▶ _TEXT EXCERPT_:
▬▬▬
Can You Help Me Figure Out What This Roneo Vickers Thing Is?

My mom just gave me something that used to belong to her dad, an engineer who worked at PACCAR for many years before retiring.  Grandpa passed away years ago and the family doesn’t know what this set of tools is, so I made a short video to ask the world what this thing is!

It’s a zippered pouch labeled “RONEO VICKERS – RONEO LIMITED” on the front.  Inside is a tool with several different tips that perforate or seem to have no real use from what I can gather.  I’ve used Google to search online for it and have come up with nothing!  That tells me this item is either really old, really useless to the general public, or it really is limited – hah!

Please check out my video and let me know if you have ever seen this Roneo Vickers set.  I could probably use the perforating tools if I wanted to make a few tear-off ticket stubs or if I wanted to add a straight edge of perforated dots… but I want to hear what your ideas you have for it.

What is the original use for this set of tools?  Is it for embossing leather??  Thanks for your help!!


21 Comments (+add yours?)

  1. Jennifer Bellemare
    Jul 11, 2010 @ 13:32:38

    I am pretty sure this is used for copying drawings…you said he was an engineer, yes? I think you use the different tips in your handle (we used those to hold lead back in the SCCC design class days, remember?) and then run it along different parts of a blueprint or other drawing so you can use lead or ink to copy it through to the paper below. Dotted and dashed lines mean different ways of cutting or folding things, so I’m most familiar with those types of dielines created for packaging.
▬▬▬
▶ _TASKS AND EXERCISES_:
#1 Duplicate the part of the Roneo Vickers post from "Can You Help" up to and including "limited – hah!".
#2 According to the Roneo Vickers post, what words are printed on the front of the zippered pouch?
#3 In one to three sentences, explain why the writer of the Roneo Vickers post concludes that the item is either very old, useless to the general public, or truly limited.

▶ _DATA EXTRACT_:
▬▬▬
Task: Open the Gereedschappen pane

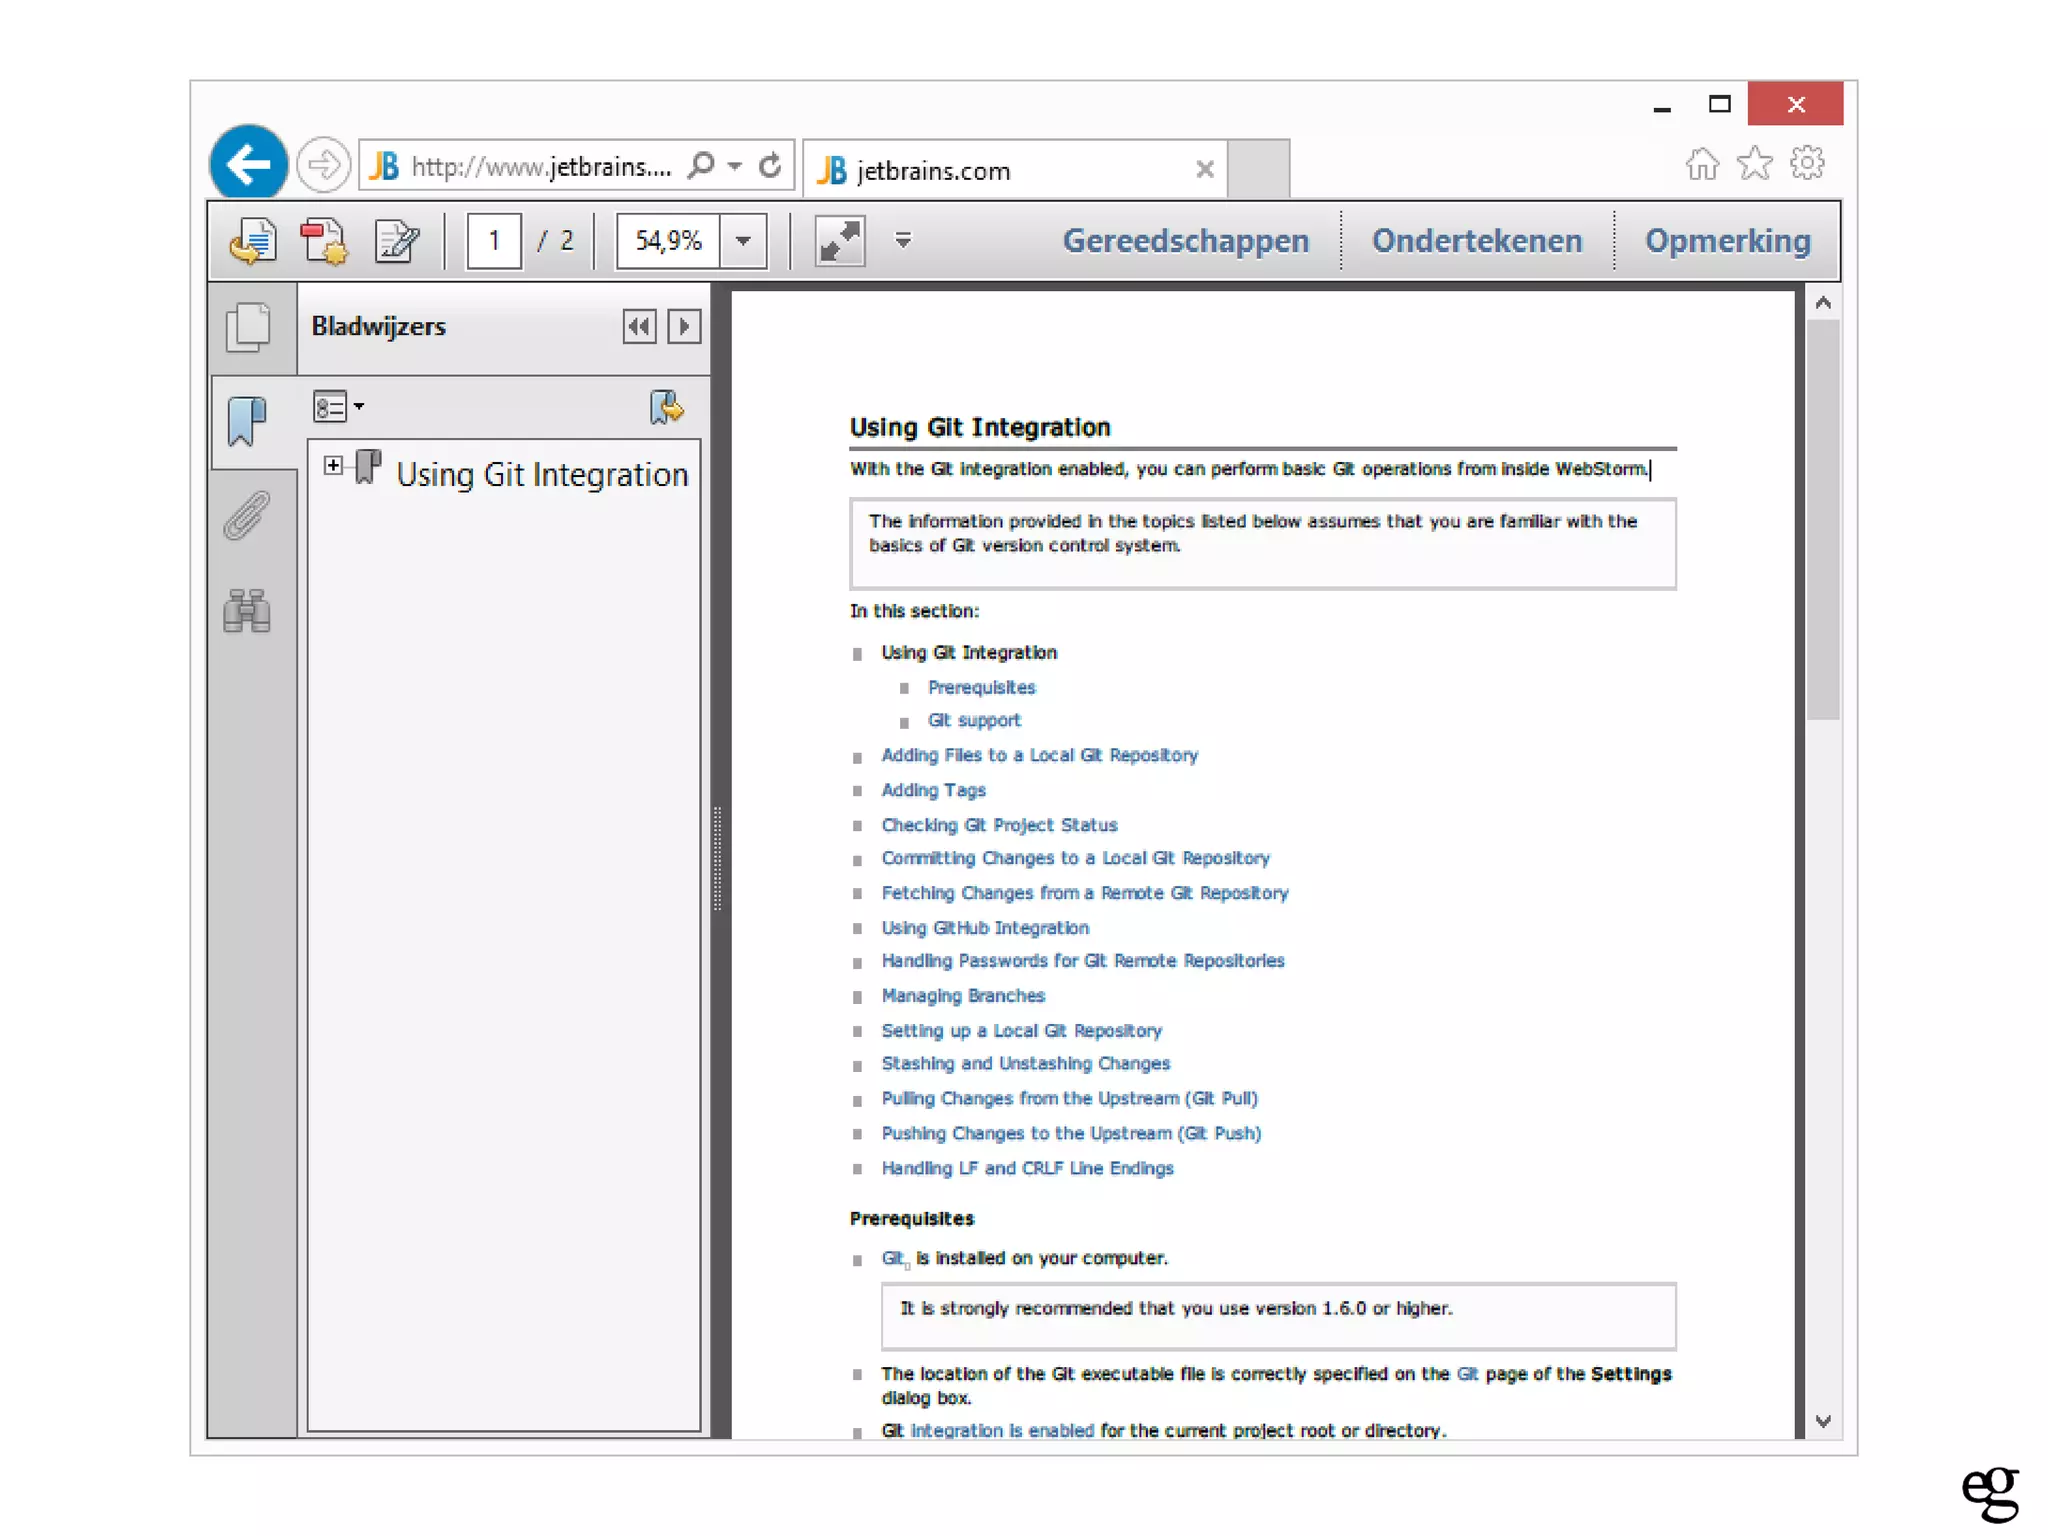Action: (x=1185, y=241)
▬▬▬
▶ _RESPONSES_:
#1
Can You Help Me Figure Out What This Roneo Vickers Thing Is?

My mom just gave me something that used to belong to her dad, an engineer who worked at PACCAR for many years before retiring.  Grandpa passed away years ago and the family doesn’t know what this set of tools is, so I made a short video to ask the world what this thing is!

It’s a zippered pouch labeled “RONEO VICKERS – RONEO LIMITED” on the front.  Inside is a tool with several different tips that perforate or seem to have no real use from what I can gather.  I’ve used Google to search online for it and have come up with nothing!  That tells me this item is either really old, really useless to the general public, or it really is limited – hah!

#2 "RONEO VICKERS – RONEO LIMITED"

#3 A Google search for the set turned up nothing. The writer took that empty result as a sign that the item must be very old, of no use to the general public, or genuinely limited.